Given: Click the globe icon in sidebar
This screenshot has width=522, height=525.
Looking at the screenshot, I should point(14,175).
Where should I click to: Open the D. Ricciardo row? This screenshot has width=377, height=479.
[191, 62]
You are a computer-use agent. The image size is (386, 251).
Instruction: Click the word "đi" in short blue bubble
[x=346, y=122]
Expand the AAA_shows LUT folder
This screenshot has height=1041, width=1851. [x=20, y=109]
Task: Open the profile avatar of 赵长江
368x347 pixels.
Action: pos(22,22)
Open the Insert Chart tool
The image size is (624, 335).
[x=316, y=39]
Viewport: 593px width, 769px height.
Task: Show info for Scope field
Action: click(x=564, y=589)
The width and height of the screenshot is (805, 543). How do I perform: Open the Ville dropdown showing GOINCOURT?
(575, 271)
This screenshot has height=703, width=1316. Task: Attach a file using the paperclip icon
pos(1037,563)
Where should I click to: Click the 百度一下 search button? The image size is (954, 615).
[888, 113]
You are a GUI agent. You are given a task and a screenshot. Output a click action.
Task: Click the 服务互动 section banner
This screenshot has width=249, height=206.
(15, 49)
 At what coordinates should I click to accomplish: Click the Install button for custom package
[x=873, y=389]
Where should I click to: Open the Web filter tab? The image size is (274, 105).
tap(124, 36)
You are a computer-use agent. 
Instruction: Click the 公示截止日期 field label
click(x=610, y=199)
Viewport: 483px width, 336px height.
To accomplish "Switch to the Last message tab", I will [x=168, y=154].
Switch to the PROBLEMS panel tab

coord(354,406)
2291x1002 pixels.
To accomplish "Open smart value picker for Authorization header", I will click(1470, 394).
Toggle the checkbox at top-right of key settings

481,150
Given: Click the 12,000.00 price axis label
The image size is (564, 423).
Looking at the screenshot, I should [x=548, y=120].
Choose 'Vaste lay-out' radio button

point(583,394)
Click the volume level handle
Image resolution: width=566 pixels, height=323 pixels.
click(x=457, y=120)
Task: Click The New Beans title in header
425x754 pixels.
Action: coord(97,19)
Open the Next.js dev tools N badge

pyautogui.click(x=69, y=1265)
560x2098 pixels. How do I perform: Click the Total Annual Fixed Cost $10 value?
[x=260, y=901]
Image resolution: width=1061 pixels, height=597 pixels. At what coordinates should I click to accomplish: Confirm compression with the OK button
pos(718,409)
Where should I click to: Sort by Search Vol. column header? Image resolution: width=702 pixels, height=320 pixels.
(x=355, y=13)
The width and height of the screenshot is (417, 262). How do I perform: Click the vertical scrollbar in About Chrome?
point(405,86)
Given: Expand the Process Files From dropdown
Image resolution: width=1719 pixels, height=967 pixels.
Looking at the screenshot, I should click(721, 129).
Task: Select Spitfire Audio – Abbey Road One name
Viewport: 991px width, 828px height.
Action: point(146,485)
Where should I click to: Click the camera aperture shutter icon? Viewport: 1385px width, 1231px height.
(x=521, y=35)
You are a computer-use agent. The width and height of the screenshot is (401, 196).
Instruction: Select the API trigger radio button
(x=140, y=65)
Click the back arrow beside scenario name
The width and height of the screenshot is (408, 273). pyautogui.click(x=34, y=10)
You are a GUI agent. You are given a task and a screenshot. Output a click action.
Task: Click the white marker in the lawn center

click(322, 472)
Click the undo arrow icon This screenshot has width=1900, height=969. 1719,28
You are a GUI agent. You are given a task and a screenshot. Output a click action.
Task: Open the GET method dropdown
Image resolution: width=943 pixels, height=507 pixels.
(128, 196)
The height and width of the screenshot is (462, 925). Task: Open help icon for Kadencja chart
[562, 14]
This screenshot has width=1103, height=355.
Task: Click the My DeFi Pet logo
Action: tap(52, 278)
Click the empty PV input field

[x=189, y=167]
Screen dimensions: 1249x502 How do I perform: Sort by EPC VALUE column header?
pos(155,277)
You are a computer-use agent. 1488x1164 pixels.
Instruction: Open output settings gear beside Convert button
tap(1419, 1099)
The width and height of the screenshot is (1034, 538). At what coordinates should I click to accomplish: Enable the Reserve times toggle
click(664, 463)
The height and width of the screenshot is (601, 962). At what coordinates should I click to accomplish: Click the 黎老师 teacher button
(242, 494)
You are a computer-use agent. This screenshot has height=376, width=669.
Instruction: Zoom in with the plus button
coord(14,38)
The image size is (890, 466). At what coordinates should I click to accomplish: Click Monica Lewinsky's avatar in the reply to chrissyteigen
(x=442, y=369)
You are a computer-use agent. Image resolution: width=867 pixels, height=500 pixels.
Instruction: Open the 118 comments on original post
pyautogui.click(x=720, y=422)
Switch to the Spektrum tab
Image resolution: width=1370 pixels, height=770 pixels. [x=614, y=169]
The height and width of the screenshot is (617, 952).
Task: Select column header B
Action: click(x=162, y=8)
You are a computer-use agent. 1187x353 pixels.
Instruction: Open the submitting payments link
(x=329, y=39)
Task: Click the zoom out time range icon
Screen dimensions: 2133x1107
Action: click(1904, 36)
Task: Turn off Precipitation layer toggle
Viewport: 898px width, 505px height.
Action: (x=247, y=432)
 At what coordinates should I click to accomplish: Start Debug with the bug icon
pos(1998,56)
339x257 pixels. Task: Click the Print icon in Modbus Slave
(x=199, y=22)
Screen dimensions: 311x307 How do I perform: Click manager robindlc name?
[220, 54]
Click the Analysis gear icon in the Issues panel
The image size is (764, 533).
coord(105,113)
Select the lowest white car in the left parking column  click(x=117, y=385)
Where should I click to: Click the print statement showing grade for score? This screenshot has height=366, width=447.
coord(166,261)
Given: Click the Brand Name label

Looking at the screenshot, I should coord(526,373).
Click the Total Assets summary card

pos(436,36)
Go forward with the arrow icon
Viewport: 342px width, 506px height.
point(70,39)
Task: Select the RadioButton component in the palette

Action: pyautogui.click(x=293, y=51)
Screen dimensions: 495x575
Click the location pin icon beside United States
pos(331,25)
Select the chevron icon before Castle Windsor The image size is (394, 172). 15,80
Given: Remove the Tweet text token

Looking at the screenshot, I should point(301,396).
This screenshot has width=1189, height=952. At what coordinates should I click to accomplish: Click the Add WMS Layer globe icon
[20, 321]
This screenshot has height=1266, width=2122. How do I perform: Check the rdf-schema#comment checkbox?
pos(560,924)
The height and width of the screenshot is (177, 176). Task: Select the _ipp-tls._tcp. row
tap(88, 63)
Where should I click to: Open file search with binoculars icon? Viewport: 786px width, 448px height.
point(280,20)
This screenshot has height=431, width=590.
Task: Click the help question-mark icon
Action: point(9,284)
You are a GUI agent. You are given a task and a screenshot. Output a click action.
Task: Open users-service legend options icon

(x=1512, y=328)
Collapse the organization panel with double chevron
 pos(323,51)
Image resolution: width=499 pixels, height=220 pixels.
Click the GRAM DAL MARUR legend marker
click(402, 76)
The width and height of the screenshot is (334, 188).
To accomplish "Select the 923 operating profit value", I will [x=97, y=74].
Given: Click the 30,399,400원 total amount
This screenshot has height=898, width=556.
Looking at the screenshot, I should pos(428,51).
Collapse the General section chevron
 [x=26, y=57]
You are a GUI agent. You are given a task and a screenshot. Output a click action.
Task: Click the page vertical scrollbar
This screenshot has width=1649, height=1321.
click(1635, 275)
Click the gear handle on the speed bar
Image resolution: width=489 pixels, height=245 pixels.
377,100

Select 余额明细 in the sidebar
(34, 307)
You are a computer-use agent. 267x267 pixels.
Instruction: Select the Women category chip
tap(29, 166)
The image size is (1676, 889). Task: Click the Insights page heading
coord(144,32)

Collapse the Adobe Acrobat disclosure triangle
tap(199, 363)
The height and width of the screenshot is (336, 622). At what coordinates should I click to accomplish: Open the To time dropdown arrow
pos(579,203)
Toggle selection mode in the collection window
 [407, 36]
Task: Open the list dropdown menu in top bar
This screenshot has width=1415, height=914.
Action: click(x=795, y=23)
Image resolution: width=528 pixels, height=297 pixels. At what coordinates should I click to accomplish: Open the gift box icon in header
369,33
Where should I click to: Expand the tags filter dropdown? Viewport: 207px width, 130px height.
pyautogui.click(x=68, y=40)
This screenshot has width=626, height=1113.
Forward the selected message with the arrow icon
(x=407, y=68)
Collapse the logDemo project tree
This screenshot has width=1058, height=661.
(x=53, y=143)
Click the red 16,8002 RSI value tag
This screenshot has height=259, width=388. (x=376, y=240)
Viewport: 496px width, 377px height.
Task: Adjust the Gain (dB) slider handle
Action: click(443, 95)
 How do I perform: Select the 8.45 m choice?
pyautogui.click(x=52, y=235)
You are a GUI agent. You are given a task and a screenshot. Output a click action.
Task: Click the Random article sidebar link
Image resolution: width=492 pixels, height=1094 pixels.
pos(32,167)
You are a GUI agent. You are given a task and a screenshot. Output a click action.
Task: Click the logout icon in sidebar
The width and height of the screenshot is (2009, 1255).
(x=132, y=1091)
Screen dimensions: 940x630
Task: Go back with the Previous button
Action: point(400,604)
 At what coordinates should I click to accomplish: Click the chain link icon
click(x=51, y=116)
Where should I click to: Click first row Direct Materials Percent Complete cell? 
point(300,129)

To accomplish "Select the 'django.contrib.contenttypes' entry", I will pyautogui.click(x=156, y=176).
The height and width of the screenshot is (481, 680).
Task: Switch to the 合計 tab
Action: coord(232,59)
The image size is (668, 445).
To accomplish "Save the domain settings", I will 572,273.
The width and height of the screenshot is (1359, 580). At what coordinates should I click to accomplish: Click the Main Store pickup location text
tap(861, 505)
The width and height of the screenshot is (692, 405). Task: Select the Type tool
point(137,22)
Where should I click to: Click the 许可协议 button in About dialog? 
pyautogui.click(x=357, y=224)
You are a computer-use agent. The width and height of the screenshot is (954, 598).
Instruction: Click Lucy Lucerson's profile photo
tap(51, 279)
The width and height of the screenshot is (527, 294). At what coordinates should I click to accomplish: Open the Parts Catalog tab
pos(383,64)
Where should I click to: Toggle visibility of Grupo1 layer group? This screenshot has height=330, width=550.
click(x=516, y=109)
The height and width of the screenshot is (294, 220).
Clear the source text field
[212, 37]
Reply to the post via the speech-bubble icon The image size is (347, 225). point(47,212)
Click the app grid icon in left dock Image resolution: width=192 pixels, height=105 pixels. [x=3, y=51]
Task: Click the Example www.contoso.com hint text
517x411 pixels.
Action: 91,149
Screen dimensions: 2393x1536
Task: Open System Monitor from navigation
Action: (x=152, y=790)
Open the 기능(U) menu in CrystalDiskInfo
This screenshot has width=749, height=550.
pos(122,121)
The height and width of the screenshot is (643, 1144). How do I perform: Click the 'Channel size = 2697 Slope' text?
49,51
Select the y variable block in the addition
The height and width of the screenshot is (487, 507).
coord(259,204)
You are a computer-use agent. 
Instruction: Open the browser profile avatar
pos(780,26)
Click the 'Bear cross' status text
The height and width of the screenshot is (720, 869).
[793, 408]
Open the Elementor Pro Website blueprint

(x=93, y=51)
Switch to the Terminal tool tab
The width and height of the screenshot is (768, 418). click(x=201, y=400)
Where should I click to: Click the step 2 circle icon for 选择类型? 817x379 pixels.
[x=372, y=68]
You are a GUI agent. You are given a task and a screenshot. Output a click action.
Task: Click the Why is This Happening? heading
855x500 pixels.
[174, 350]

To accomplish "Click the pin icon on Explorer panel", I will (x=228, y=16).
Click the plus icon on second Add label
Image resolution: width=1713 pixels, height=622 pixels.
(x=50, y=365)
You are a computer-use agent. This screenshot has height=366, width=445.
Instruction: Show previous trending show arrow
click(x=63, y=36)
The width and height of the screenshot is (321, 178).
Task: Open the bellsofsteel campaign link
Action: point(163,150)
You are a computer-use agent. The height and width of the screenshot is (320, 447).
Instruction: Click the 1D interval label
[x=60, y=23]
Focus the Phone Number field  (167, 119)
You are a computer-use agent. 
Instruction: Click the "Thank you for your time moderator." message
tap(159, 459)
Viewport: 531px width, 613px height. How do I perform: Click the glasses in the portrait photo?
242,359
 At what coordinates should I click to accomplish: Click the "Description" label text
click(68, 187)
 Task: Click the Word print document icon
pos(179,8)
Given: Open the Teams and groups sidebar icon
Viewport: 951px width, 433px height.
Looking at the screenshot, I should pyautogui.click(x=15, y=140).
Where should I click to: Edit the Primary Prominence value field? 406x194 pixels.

* * *

_What is expected:_ Put the rows into a JSON list of strings, one string per line and no blank lines, beginning with the line containing "The height and width of the screenshot is (294, 220)." and ending with the line containing "pos(780,26)", both included.

_Task solution:_
[
  "The height and width of the screenshot is (294, 220).",
  "Clear the source text field",
  "[212, 37]",
  "Reply to the post via the speech-bubble icon The image size is (347, 225). point(47,212)",
  "Click the app grid icon in left dock Image resolution: width=192 pixels, height=105 pixels. [x=3, y=51]",
  "Task: Click the Example www.contoso.com hint text",
  "517x411 pixels.",
  "Action: 91,149",
  "Screen dimensions: 2393x1536",
  "Task: Open System Monitor from navigation",
  "Action: (x=152, y=790)",
  "Open the 기능(U) menu in CrystalDiskInfo",
  "This screenshot has width=749, height=550.",
  "pos(122,121)",
  "The height and width of the screenshot is (643, 1144). How do I perform: Click the 'Channel size = 2697 Slope' text?",
  "49,51",
  "Select the y variable block in the addition",
  "The height and width of the screenshot is (487, 507).",
  "coord(259,204)",
  "You are a computer-use agent. ",
  "Instruction: Open the browser profile avatar",
  "pos(780,26)"
]